Additional content was published alongside the films, which audiences were encouraged to explore at their own pace.

The nature of online also means that content can be turned around with the speed of news programming. Incredibly, some of the Stacey Dooley Investigates documentaries are available to watch within a week of being commissioned.

Kavanagh does not believe that scheduled television is dying – perhaps because his channel’s long-form content has continued to be broadcast on BBC One and Two. But he is convinced that the way young people consume video is changing and that BBC Three is tapping into that change.

As a result, he also does not believe that BBC Three is stealing viewers from rival channels, such as Channel 4 and E4, because nowadays so much is watched on catch-up.

E4 has remained the most popular digital channel for viewers aged 16-34. Its two top-rating shows last year were The Big Bang Theory and Tattoo Fixers, pulling in average audiences of 2.6 million and 1.2 million, respectively.

By comparison, BBC Three drama Murdered by My Father had 1.8 million iPlayer requests last year, while the first episode of the third season of Cuckoo had 1.5 million requests. One of BBC Three’s biggest hits last year was Fleabag, a dark comedy following one woman’s struggle to cope with a personal tragedy and the demands of life in the capital. The show keeps winning prizes for its star and creator, Phoebe Waller-Bridge.

Lydia Hampson, who produced Fleabag, says: “Phoebe was super new talent and BBC Three was a great home because its whole remit is to take chances on new talent and that’s absolutely what Phoebe was. It was far more open to taking risks with the show.”

Hampson believes that BBC Three gave Waller-Bridge the creative freedom she needed to make the show in a way that remained true to her original play. Recall, for instance, that the very first episode contained the C-word. And even if one episode ran to 22 minutes and another ran to 31 minutes, it was no big deal as there was no schedule to squeeze it into.

Despite the strong content emerging from BBC Three, some critics are frustrated that it is being compared like-for-like with terrestrial TV channels. Indeed, some senior industry figures insist that a core part of being defined
as a channel is having to fill a traditional schedule with variety and skill.

One such practitioner remarked – on condition of anonymity – that, while he was impressed with the quality of programming considering its limited budget, he doubted whether BBC Three could deliver the same quality consistently over a 24/7 schedule.

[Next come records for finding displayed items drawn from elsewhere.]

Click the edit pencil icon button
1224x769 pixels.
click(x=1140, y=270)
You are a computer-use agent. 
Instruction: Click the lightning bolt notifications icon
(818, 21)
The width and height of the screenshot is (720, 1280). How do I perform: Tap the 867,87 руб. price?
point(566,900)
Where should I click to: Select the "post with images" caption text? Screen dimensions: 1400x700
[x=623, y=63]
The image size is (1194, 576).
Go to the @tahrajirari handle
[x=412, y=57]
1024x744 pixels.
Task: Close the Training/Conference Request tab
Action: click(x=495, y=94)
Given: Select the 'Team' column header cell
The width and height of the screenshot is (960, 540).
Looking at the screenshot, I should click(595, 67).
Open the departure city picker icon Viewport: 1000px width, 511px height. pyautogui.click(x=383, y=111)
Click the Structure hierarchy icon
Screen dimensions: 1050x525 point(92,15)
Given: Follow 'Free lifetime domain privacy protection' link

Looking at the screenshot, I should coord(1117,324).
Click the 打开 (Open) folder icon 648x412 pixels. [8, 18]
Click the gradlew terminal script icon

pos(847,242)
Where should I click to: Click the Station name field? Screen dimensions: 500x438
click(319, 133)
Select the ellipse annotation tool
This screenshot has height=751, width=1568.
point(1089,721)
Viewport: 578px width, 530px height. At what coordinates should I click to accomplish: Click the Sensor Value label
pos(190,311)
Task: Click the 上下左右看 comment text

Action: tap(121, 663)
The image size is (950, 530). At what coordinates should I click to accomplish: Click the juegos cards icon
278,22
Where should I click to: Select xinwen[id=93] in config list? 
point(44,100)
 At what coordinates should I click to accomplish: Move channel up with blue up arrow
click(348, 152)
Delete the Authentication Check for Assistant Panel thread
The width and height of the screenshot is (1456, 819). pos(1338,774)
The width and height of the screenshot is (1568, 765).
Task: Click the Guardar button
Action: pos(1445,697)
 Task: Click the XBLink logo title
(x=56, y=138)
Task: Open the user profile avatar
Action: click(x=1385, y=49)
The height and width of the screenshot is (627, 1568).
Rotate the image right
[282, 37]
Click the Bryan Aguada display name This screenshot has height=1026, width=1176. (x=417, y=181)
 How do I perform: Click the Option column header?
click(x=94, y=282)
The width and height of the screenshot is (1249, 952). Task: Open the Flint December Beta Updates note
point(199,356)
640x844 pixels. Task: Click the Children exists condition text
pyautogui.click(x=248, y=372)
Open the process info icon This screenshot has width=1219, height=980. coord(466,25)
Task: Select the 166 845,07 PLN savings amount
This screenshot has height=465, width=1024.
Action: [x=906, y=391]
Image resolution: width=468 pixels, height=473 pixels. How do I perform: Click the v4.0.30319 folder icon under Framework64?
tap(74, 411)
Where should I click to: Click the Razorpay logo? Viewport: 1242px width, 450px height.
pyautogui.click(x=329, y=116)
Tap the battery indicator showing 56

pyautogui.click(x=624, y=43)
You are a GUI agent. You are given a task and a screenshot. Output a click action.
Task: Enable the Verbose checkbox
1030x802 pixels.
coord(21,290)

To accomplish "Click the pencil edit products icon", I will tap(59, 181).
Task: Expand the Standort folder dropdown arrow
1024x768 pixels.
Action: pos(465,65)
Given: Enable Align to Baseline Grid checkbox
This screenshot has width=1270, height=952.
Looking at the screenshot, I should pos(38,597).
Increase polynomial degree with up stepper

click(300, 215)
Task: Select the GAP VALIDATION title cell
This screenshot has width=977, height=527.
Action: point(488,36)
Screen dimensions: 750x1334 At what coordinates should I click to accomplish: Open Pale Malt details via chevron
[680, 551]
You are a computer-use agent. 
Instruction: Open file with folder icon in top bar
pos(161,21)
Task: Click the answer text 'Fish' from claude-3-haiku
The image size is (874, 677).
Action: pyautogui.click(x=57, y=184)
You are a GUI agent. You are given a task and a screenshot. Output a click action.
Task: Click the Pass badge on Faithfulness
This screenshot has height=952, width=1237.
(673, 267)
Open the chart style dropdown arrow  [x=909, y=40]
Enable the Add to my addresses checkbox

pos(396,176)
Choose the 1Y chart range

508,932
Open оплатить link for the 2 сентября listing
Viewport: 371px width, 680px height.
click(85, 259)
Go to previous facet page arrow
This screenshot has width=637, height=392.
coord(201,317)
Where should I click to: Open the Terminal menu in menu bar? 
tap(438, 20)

Kavanagh bats away these criticisms: “I think that that’s a really strange delineation. I don’t know what they mean by a ‘real channel’. What is a TV channel? It’s a collection of content.

“If you go down that line, you could argue that some of the channels that are repeats-heavy and don’t have a certain quantity of origination on them aren’t real channels.

“It sounds to me a bit like sour grapes because we won Channel of the Year.”

He adds: “We were judged on exactly the same as everyone else.... I believe the content we’ve made over the past year has been outstanding and it’s outstanding because of the brilliant people who wanted to work with us.”

Reflecting on the anger around the initial move to online-only, Kavanagh quips: “People don’t like change, do they?”

It is a sentiment that will likely dog BBC Three for some time to come.